======== Records provided ========

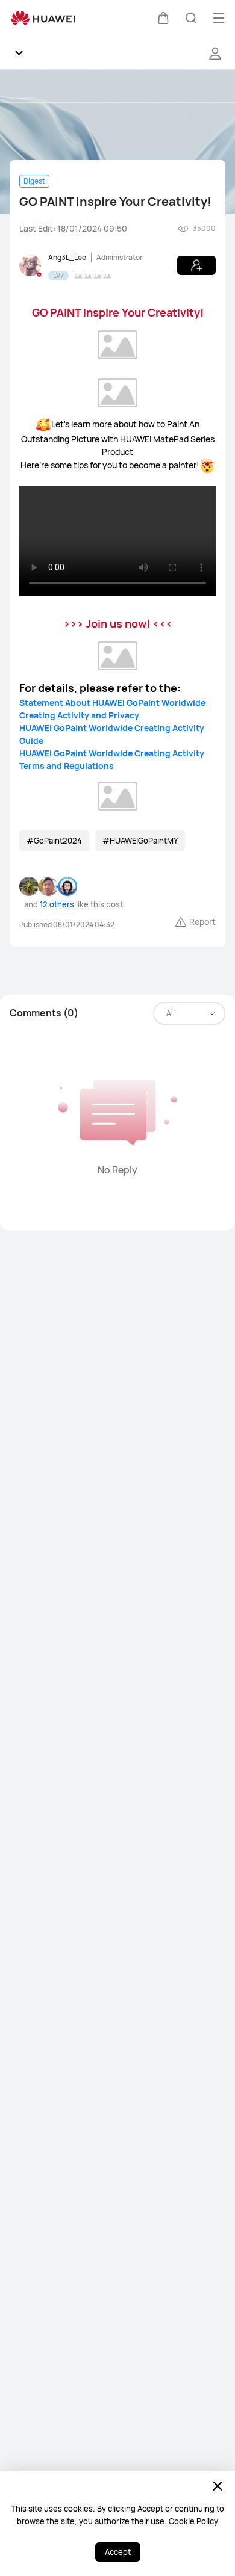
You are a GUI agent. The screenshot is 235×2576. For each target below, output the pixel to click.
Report (202, 921)
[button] (163, 18)
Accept (118, 2552)
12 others (57, 904)
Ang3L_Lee (67, 257)
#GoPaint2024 (54, 840)
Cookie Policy (193, 2521)
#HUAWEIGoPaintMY (140, 840)
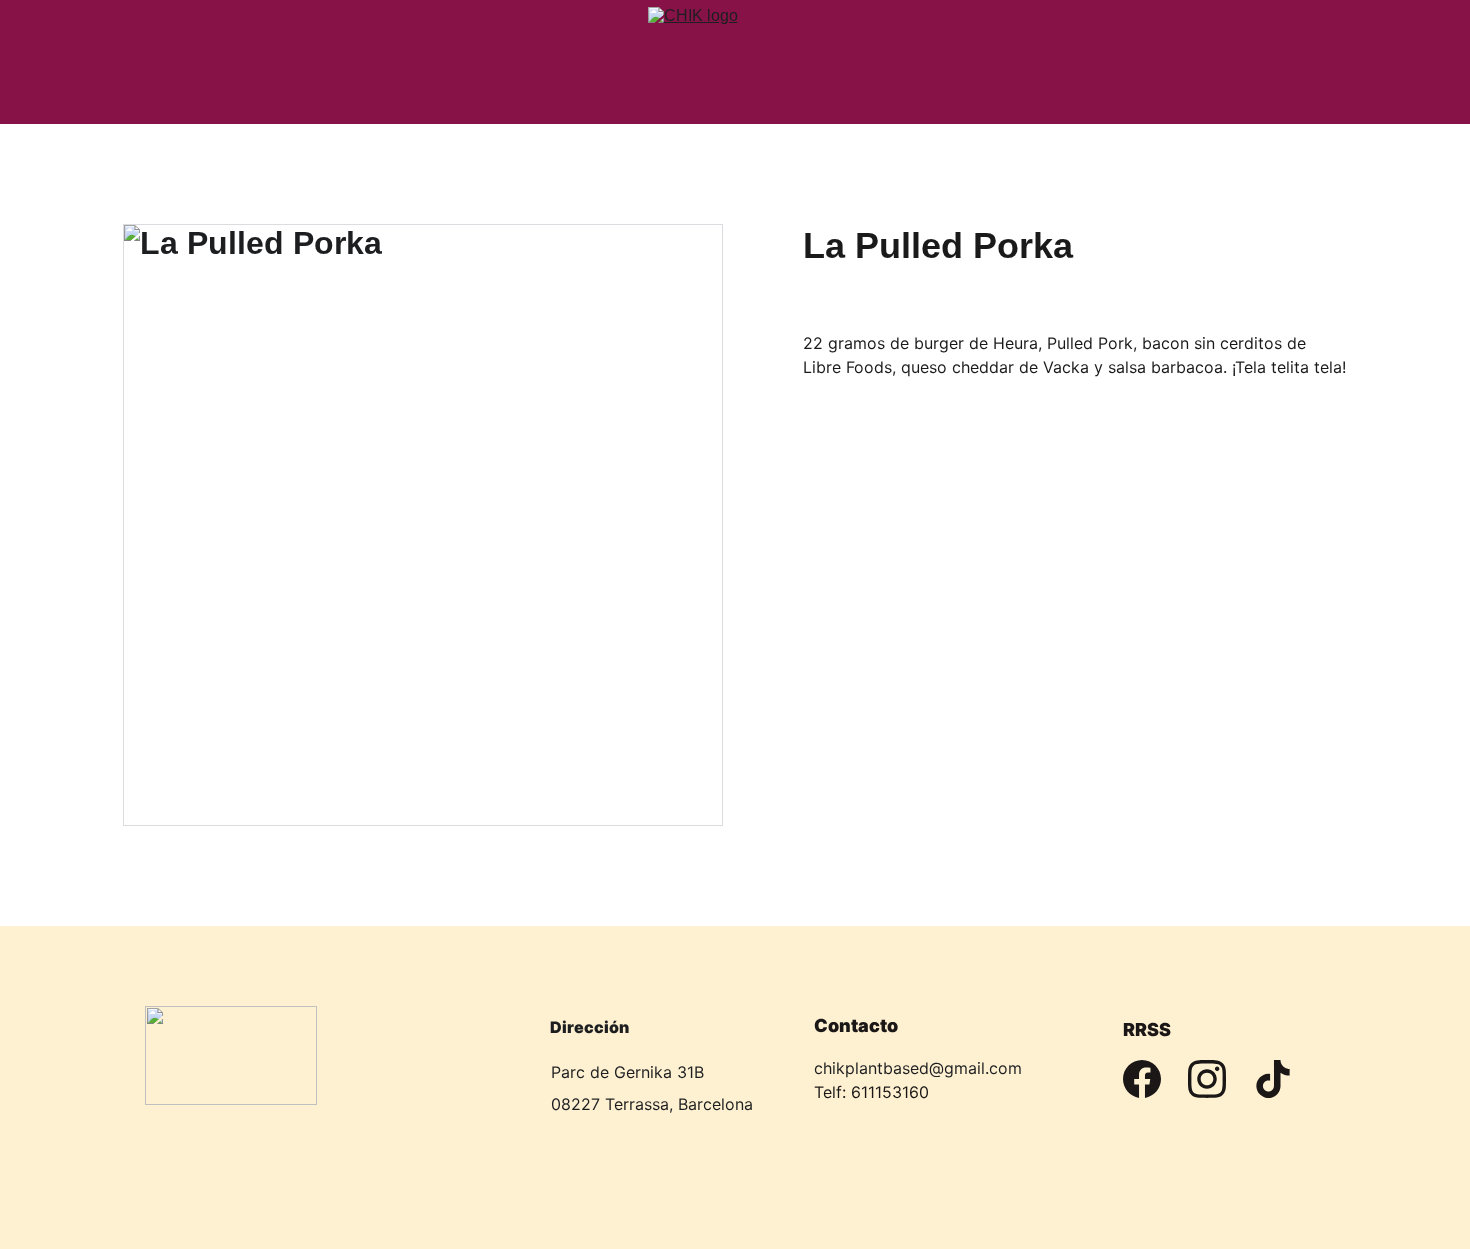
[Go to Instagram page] (1207, 1079)
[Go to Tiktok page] (1273, 1079)
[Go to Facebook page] (1142, 1079)
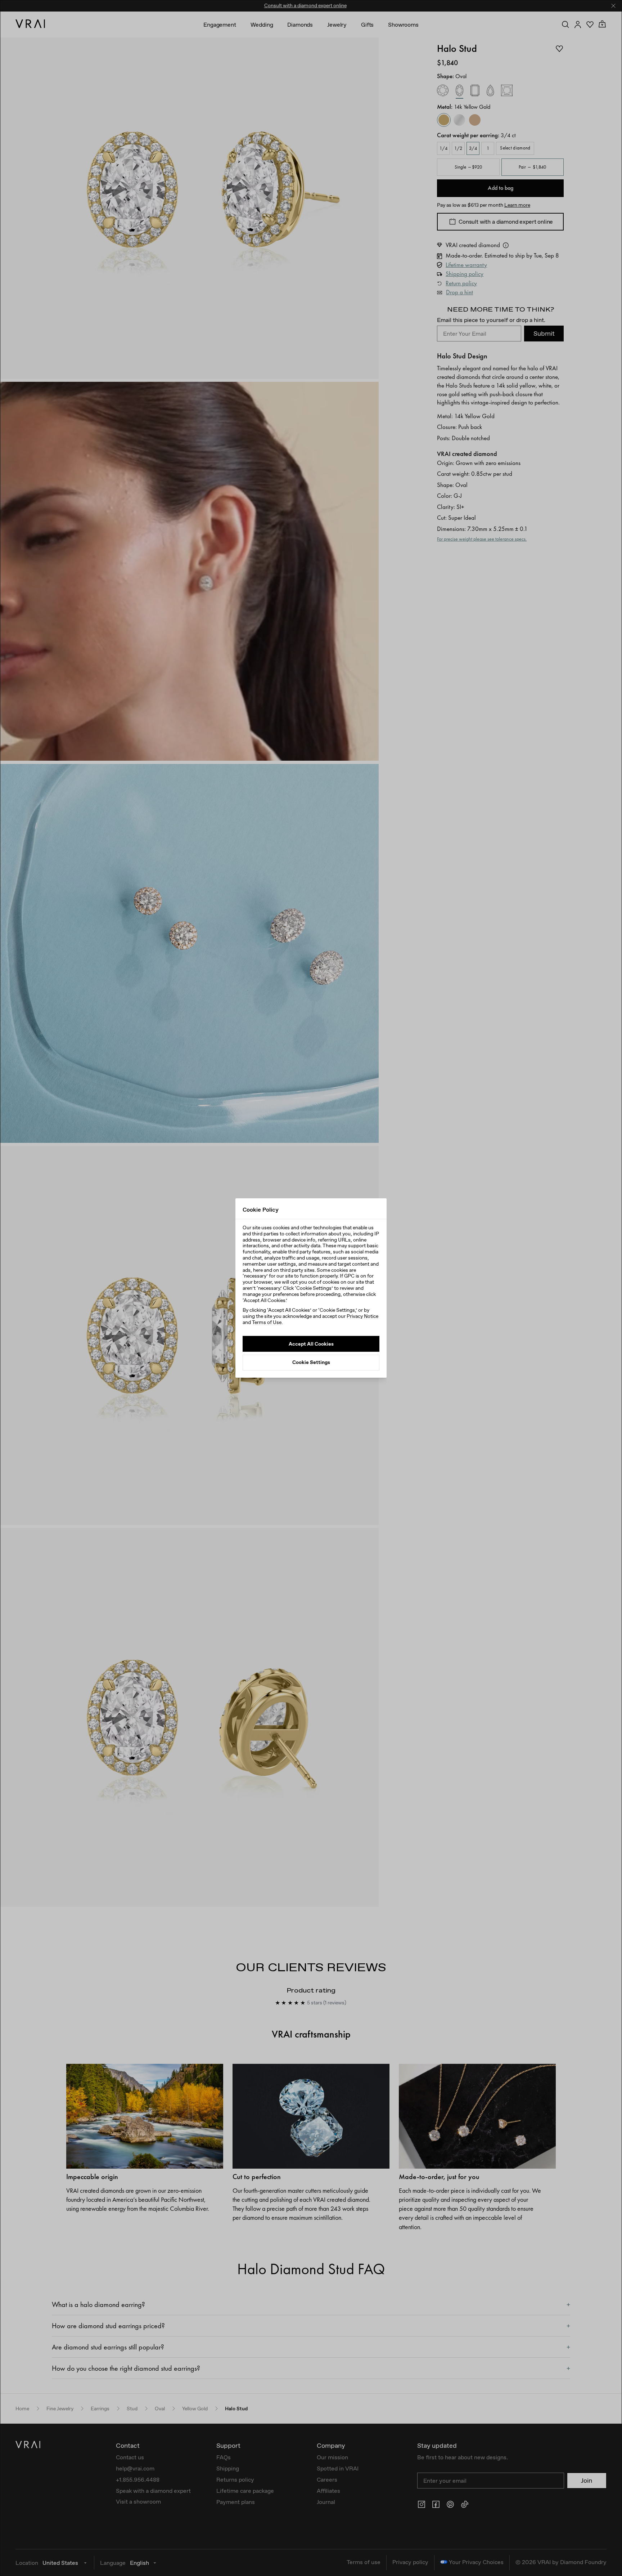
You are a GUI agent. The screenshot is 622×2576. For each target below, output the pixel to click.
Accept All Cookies (311, 1343)
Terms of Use (266, 1322)
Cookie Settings (311, 1362)
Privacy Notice (362, 1316)
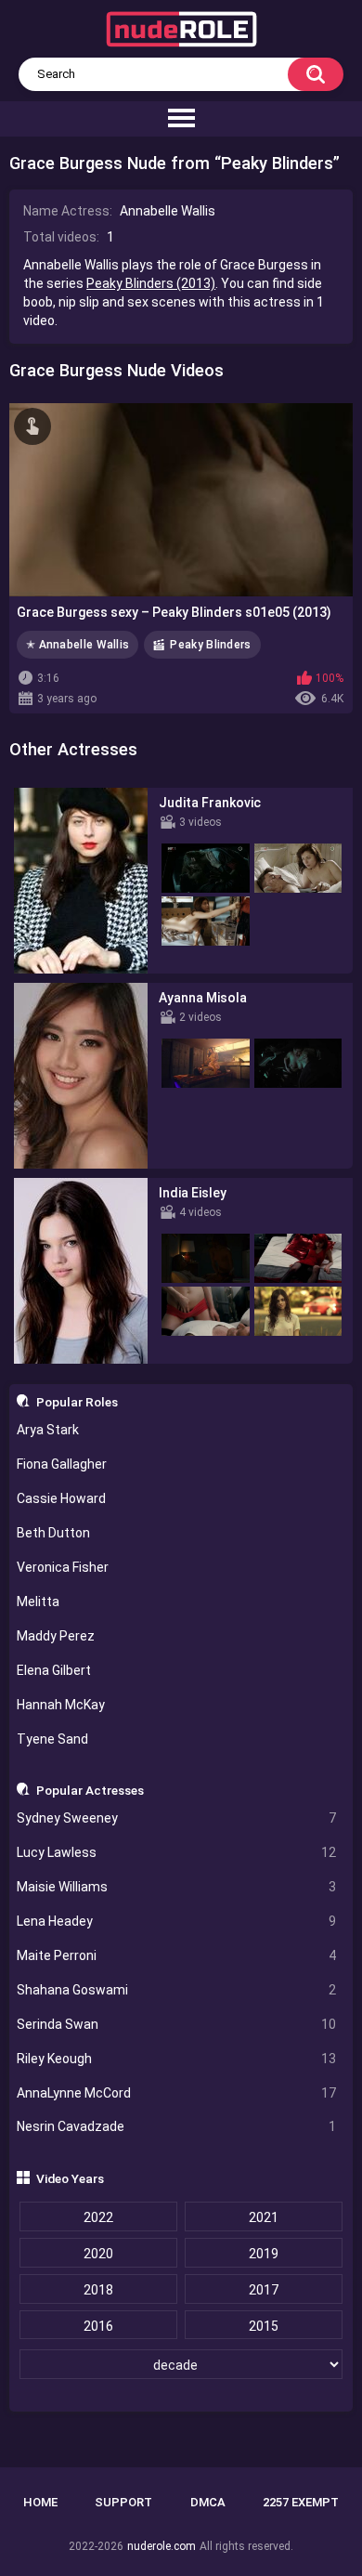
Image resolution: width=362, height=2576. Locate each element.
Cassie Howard (61, 1498)
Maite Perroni (177, 1955)
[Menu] (181, 119)
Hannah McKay (61, 1704)
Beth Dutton (53, 1532)
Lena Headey (177, 1921)
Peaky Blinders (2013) (150, 283)
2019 (263, 2253)
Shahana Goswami (177, 1989)
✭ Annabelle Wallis (77, 644)
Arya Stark (48, 1429)
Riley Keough (177, 2058)
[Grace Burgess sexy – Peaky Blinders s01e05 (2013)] (181, 499)
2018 (98, 2289)
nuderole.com (161, 2546)
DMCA (208, 2502)
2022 (98, 2217)
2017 (263, 2289)
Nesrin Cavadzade (177, 2126)
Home (40, 2502)
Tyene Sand (52, 1739)
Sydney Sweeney (177, 1818)
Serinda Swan (177, 2024)
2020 (98, 2253)
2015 (263, 2326)
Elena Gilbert (54, 1670)
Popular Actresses (90, 1790)
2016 (98, 2326)
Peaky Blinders (210, 644)
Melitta (38, 1601)
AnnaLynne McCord (177, 2093)
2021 (263, 2217)
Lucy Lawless (177, 1852)
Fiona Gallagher (62, 1464)
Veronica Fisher (63, 1567)
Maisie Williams (177, 1886)
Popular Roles (77, 1401)
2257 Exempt (301, 2502)
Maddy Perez (56, 1635)
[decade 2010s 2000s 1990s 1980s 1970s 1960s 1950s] (181, 2365)
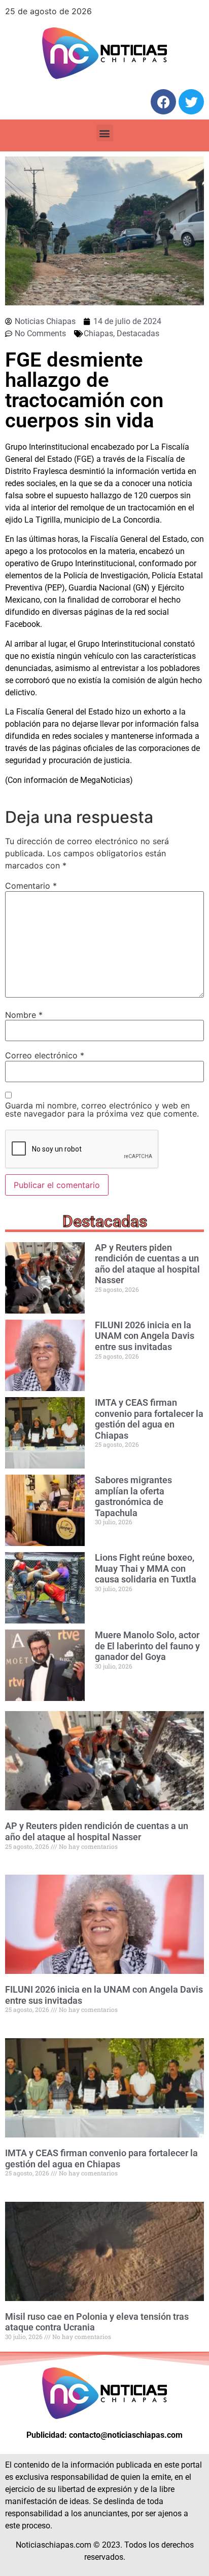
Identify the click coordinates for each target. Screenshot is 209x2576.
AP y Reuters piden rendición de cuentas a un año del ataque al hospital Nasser (147, 1264)
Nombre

========

▶ [Task details] In the listing above, find the line containing "Privacy Notice (362, 1316)" and the line containing "2019 (263, 2253)". Print those two lines and every line between them exactly, with no pictures.

▶ [Solution to this problem]
Privacy Notice (362, 1316)
Image resolution: width=362, height=2576. Locate each element.
Cassie Howard (61, 1498)
Maite Perroni (177, 1955)
[Menu] (181, 119)
Hannah McKay (61, 1704)
Beth Dutton (53, 1532)
Lena Headey (177, 1921)
Peaky Blinders (2013) (150, 283)
2019 (263, 2253)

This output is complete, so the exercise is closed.